Proposisi yang kedua, di Nordik terkumpul beberapa negara seperti Finlandia, Swedia, Norwegia, Denmark dan Islandia.
Negara-negara tersebut mempunyai desain negara kesejahteraan yang sangat hebat. Mereka meningkatkan pajak progresif dengan mencekik kapitalisme, menciptakan sistem tripartit yaitu sistem yang terkoordinasi antara Pemerintah, korporat dan buruh sehingga tidak menciptakan sistem yang anarki dan terbuka untuk apapun data.
Sistem tripartit ini mengakumulasikan pajak yang cukup besar yang memampukan negara mensubsidi buruh dan masyarakatnya dalam jaminan sosial meliputi pendidikan, kesehatan, jaminan hari tua, yang bahkan pengangguran pun mendapatkan gaji.
Keberhasilan negara-negara Nordik mendamaikan kapitalisme dan buruh ini diabadikan oleh Sosiolog Denmark Gosta esping andersen dalam bukunya yang berjudul “The three world of welfare capitalism”
Aceh memiliki populasi yang relatif sama dengan negara-negara Nordik. Dengan populasi sekecil ini, di stimulus oleh dana otsus triliunan lalu mengapa Aceh tidak mampu melakukan manuver seperti itu? Apakah ada obstacle besar untuk mewujudkan Aceh setara negara-negara Nordik?
Saya tidak menganggap Aceh itu benar-benar miskin walau statistik berkata demikian sekalipun. Karena bicara realitas tidak selalu bisa di kuantifisir oleh per-angka-an.
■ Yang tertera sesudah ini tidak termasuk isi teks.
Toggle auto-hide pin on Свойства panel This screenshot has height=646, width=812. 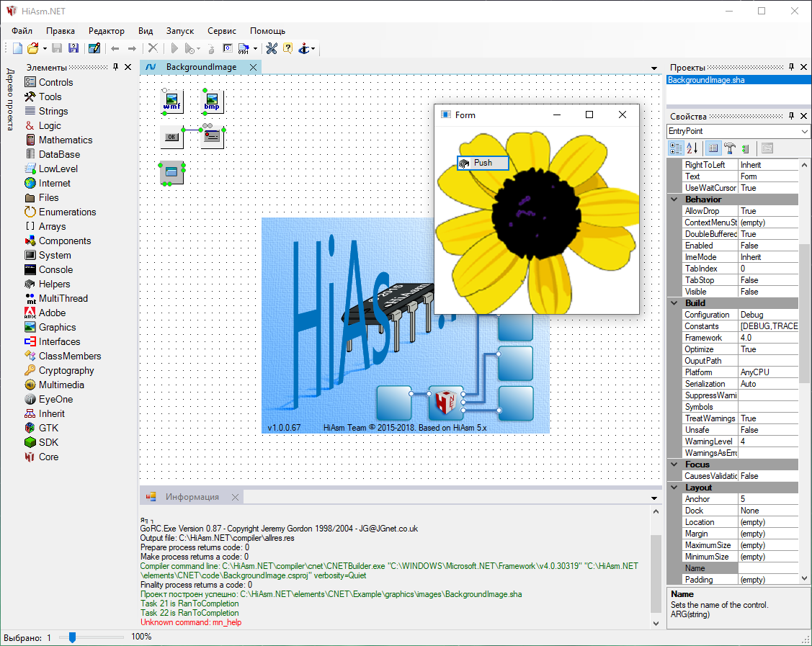(x=791, y=116)
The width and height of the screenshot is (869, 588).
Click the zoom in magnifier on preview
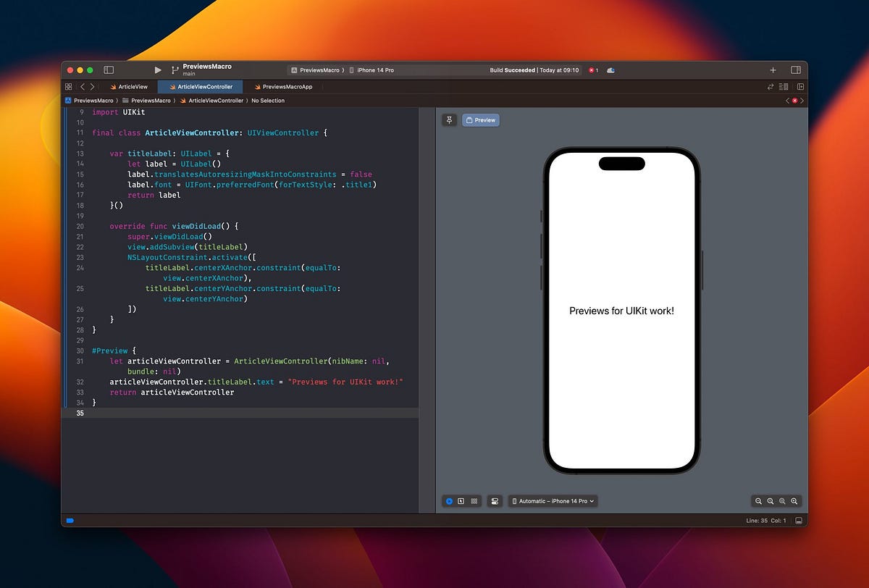(794, 500)
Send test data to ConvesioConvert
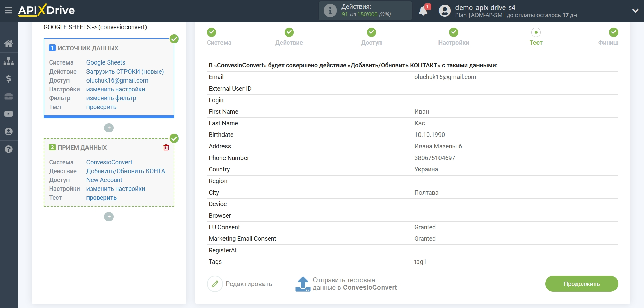Screen dimensions: 644x308 pyautogui.click(x=346, y=284)
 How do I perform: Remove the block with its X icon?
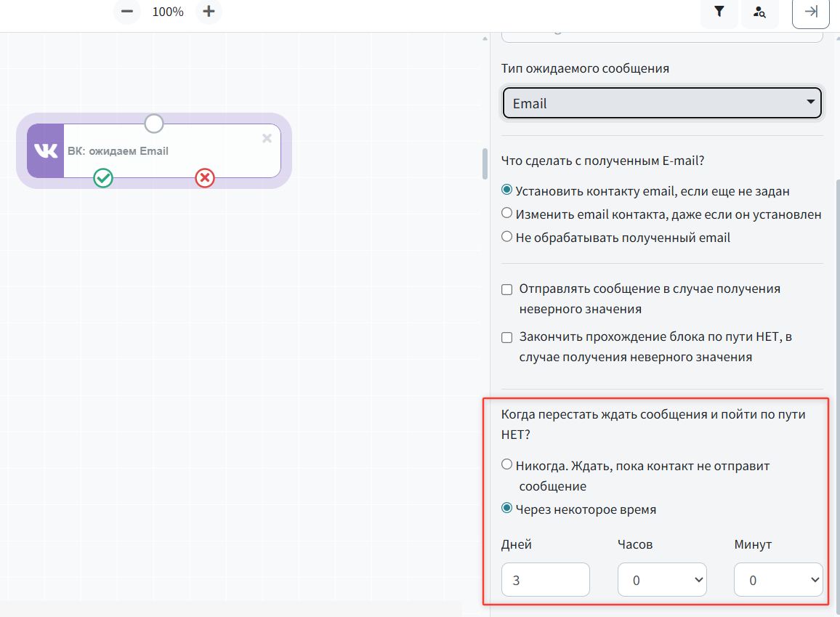click(267, 138)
Dan pun saya tidak menganggap otsus itu sebagai significant predictor kemajuan. Masyarakat modern memang demikian selalu berkubang dalam rasio dan data alih-alih kenetralan namun tidak punya alternatif pemikiran yang lain.
Perjanjian Plaza yang dilakukan beberapa negara sekutu cukup membuat para ekonom barat terkejut. Pisau paradigma ekonomi barat mengalami kemandulan eksplanasi untuk menjelaskan keadaan Jepang yang tetap stabil pasca intervensi keuangan/depresiasi secara sengaja terhadap dollar yang dilakukan di hotel Plaza, Prancis.
Pemimpin yang tidak MEMBACA itu sangat BERBAHAYA sebenarnya, ia tidak pernah belajar dari sejarah, tidak punya stok planning dalam upaya replikasi pembangunan ekonomi politik yang baik. Mahatma gandhi adalah contoh upaya pembangunan ekonomi bersifat buttom up. Andai otsus digunakan dengan master plan dan planning function cukup baik, tidak ada budaya hedonis birokrasi serta supremasi UUPA layaknya Irlandia. Mungkin Aceh akan segemilang negara-negara Skandinavia.
Kita semua sangat berharap agar pemerintah Aceh beserta DPRA mempunyai roadmap kerja yang bagus dan tidak hanya menghasilkan kebijakan publik yang bersifat kosmetik atau temporer melainkan kebijakan yang bersifat sustainable development.